══ WORKING DATA ══
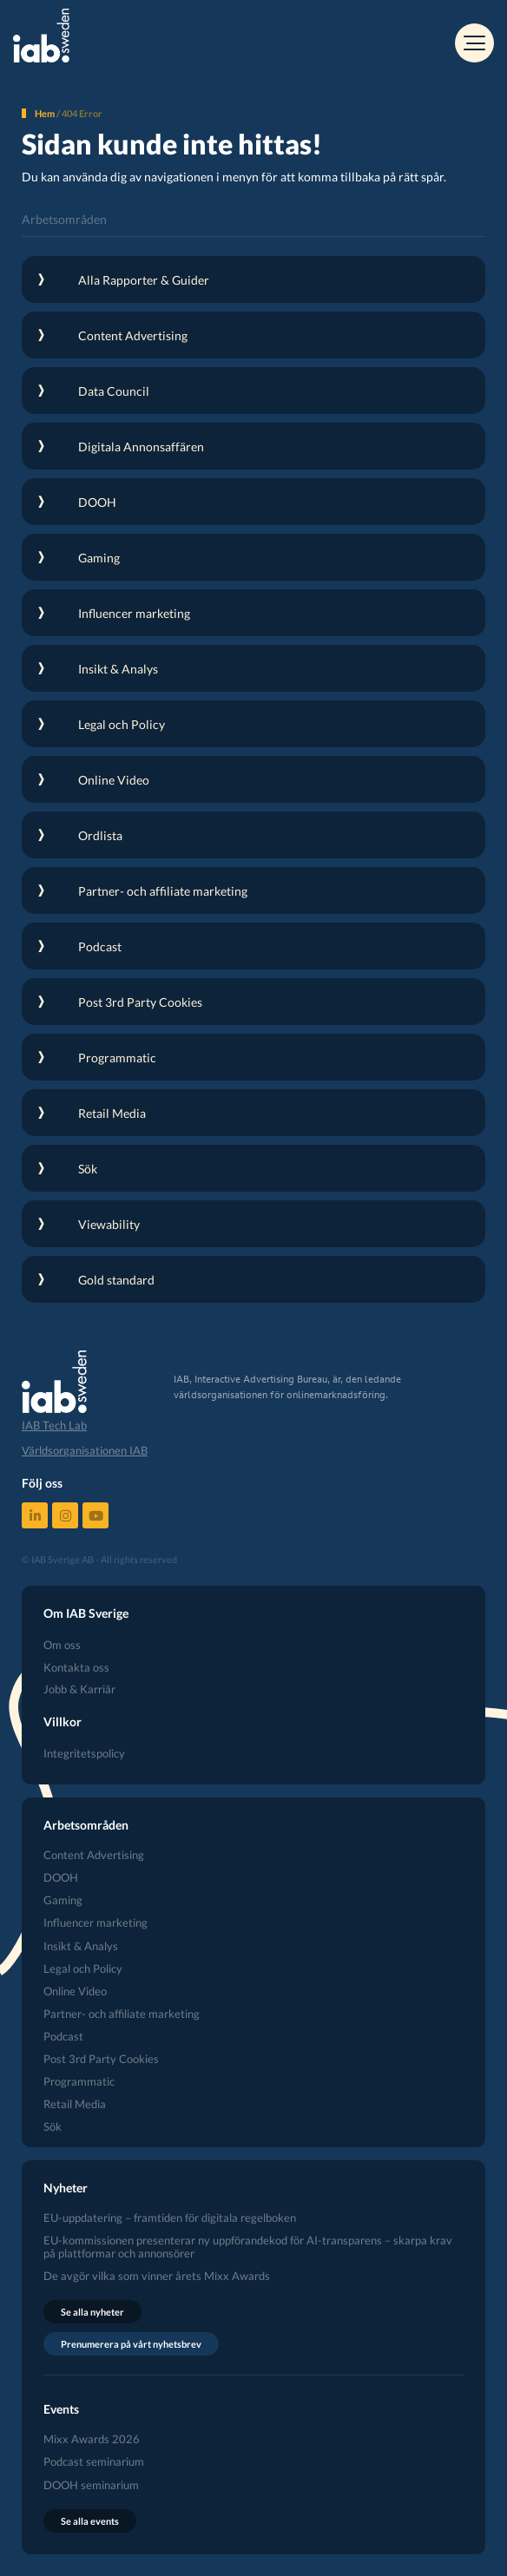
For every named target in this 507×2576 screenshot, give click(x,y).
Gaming (62, 1900)
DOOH (60, 1877)
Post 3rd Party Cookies (101, 2059)
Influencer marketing (95, 1922)
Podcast (63, 2036)
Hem (45, 113)
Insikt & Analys (80, 1946)
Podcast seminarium (93, 2461)
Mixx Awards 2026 (91, 2439)
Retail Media (74, 2104)
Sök (52, 2126)
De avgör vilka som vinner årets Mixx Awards (156, 2276)
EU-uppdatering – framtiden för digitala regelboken (169, 2217)
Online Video (75, 1991)
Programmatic (79, 2081)
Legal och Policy (82, 1968)
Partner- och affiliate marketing (121, 2014)
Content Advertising (93, 1855)
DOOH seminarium (91, 2485)
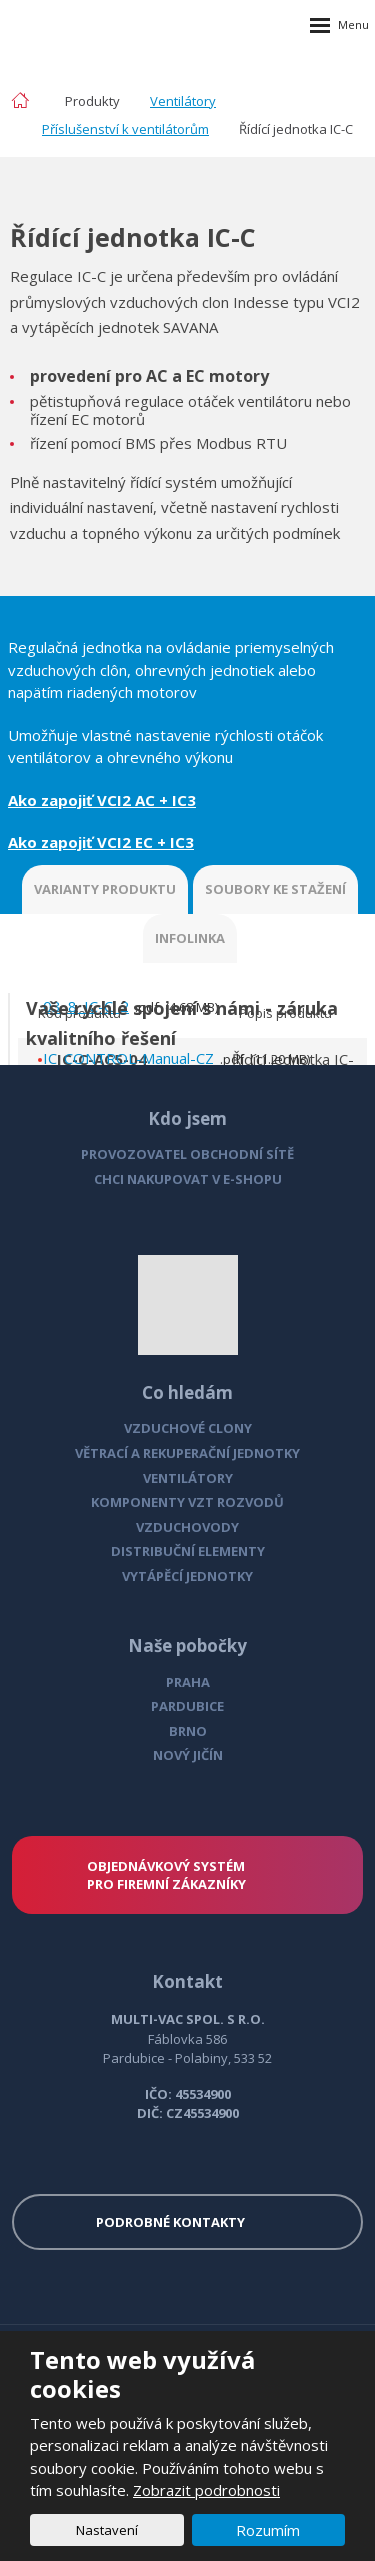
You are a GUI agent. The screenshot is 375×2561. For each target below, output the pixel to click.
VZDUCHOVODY (187, 1527)
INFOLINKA (190, 938)
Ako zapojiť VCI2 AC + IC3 (102, 800)
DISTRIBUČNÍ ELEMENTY (188, 1551)
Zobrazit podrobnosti (206, 2490)
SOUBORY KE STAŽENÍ (275, 889)
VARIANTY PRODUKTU (105, 889)
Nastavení (107, 2530)
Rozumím (268, 2530)
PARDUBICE (187, 1706)
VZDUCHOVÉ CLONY (188, 1428)
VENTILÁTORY (188, 1478)
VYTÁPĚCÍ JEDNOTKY (187, 1576)
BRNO (188, 1731)
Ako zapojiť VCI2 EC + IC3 (101, 842)
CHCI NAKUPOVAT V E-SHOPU (188, 1179)
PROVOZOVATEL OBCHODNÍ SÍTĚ (187, 1154)
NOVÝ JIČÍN (188, 1755)
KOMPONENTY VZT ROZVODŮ (187, 1502)
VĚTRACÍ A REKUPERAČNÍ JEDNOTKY (187, 1453)
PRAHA (188, 1682)
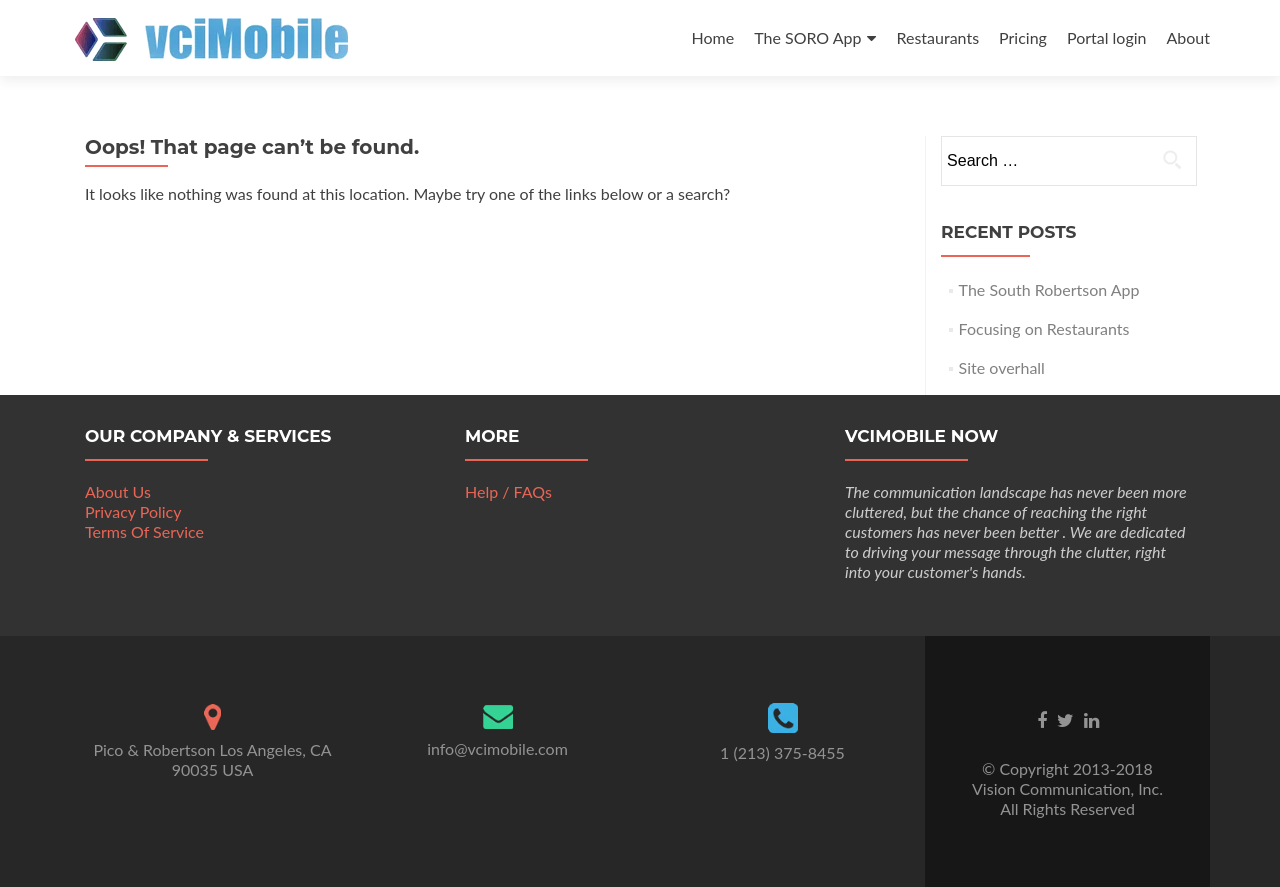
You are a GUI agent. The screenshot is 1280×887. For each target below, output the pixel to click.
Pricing (1023, 37)
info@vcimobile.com (497, 748)
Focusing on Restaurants (1044, 328)
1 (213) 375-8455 (782, 752)
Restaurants (937, 37)
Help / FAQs (508, 491)
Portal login (1107, 37)
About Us (118, 491)
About (1189, 37)
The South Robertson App (1049, 289)
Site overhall (1002, 367)
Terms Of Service (144, 531)
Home (713, 37)
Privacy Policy (133, 511)
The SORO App (807, 37)
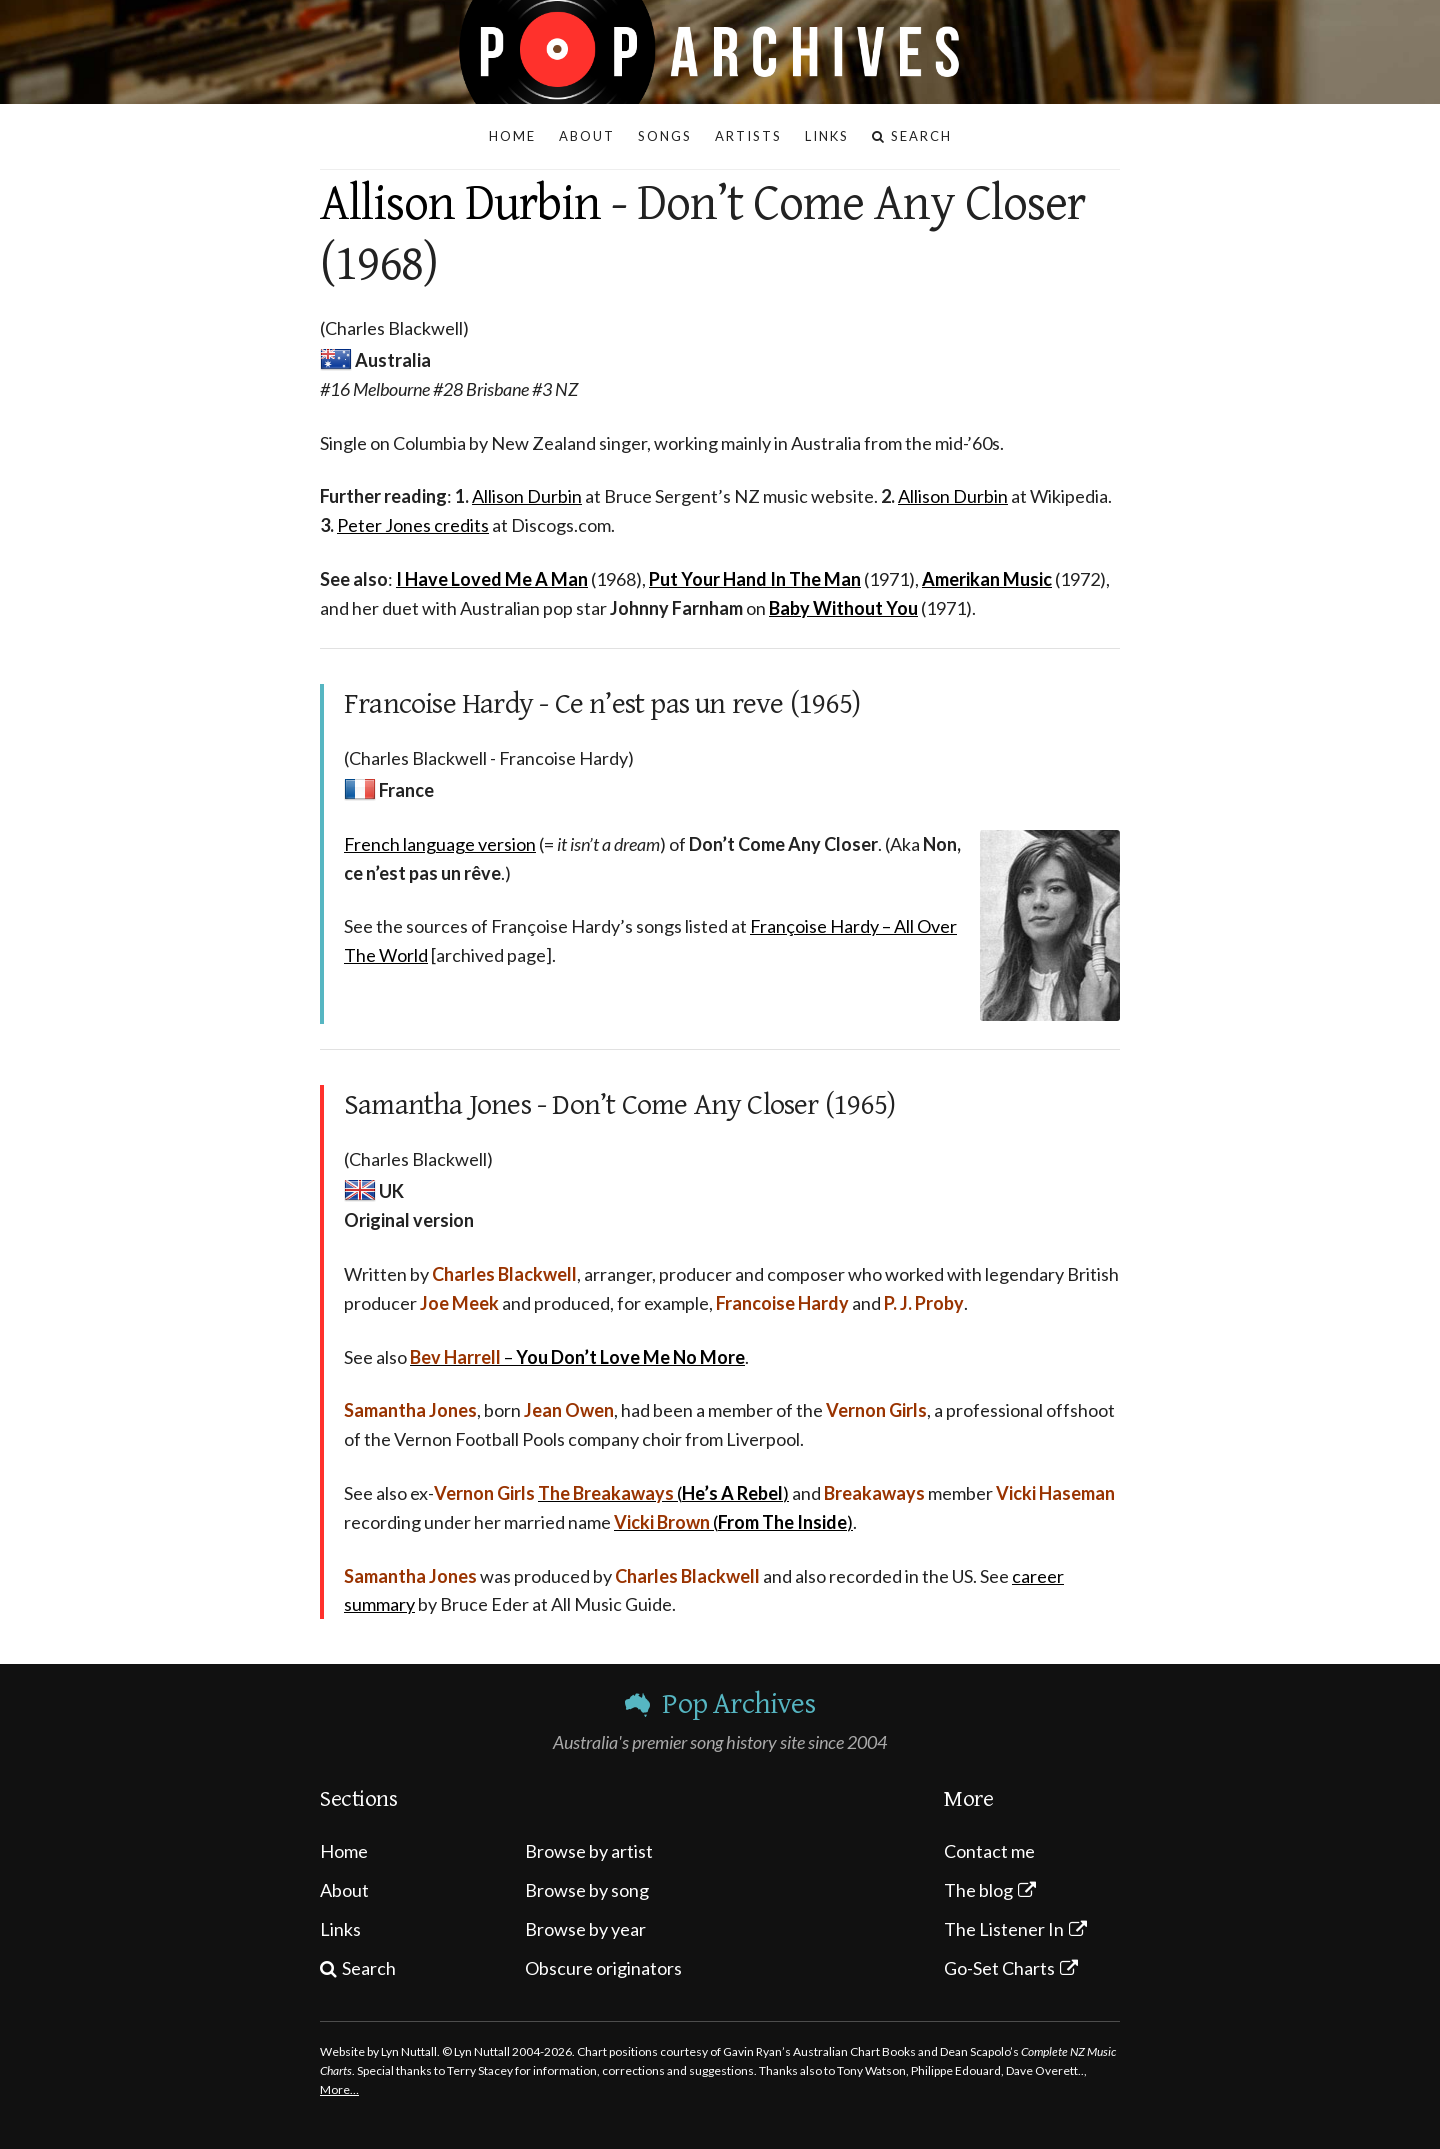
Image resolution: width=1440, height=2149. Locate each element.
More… (339, 2089)
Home (344, 1851)
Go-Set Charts (999, 1968)
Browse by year (585, 1929)
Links (340, 1929)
═══
■ **SET TASK**
How many lines in the rows above contain the string "target"? Reply with the number only.

■ **PROBLEM SOLUTION**
3